• [Your goal] Reproduce each record in the listing below exactly as written.
▽
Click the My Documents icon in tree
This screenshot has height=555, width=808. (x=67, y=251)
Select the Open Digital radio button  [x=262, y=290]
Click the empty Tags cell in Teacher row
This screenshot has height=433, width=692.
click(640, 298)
△
• [Expected output]
Click the My Documents icon in tree
This screenshot has height=555, width=808. (x=67, y=251)
Select the Open Digital radio button  [x=262, y=290]
Click the empty Tags cell in Teacher row
This screenshot has height=433, width=692.
click(640, 298)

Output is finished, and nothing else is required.